После войны противоречия между союзниками по антигитлеровской коалиции постоянно усугублялись. Коммунистическое влияние в Европе и Юго-Восточной Азии расширялось, в Греции шла гражданская война между коммунистами и антикоммунистами, СССР предъявил территориальные претензии к Турции и задерживал вывод войск из Ирана. Иосиф Сталин настаивал, что, как главный победитель нацизма и самая пострадавшая страна, Советский Союз имеет больше прав в вопросах послевоенного устройства.

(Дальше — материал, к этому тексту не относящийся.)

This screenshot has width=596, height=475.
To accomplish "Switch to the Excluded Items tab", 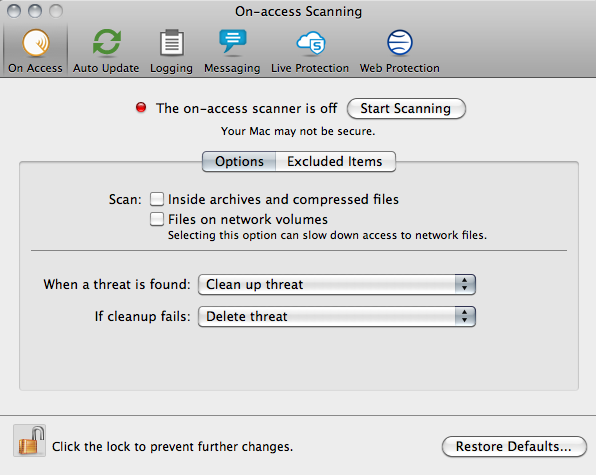I will pos(335,162).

К началу марта 1946 года напряжение между СССР и США достигло наивысшей точки — американский президент Гарри Трумэн даже грозился применить ядерное оружие. Был подготовлен план "Тоталити" — первый из американских планов войны с СССР (британский план "Немыслимое" был готов уже летом 1945 года). С другой стороны, либеральные и социалистические круги на Западе считали, что дружественные отношения с СССР, сложившиеся во время войны, можно сохранить и дальше, а претензии Советского Союза вызваны заботой о собственной безопасности, а также желанием компенсировать страдания и жертвы во время Второй мировой.

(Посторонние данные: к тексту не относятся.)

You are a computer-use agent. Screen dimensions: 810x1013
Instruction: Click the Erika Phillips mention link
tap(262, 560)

Бывший премьер-министр Великобритании Уинстон Черчилль, который 26 июля уступил кресло лейбористу Клементу Эттли, всегда был последовательным антикоммунистом и хотя очень много сделал для союза между Великобританией и СССР, воспринимал его как объединение перед лицом большего зла. "У меня лишь одна цель — уничтожить Гитлера, и это сильно упрощает мою жизнь, — говорил Черчилль 21 июня 1941 года в беседе со своим личным секретарем. — Если бы Гитлер вторгся в ад, я по меньшей мере благожелательно отозвался бы о сатане в палате общин".

Бывший премьер-министр понимал, что после Второй мировой Великобритания утратила статус главой европейской державы, а разоренные страны Западной Европы не смогут противостоять советской экспансии. В таких условиях остановить Советский Союз могли только США.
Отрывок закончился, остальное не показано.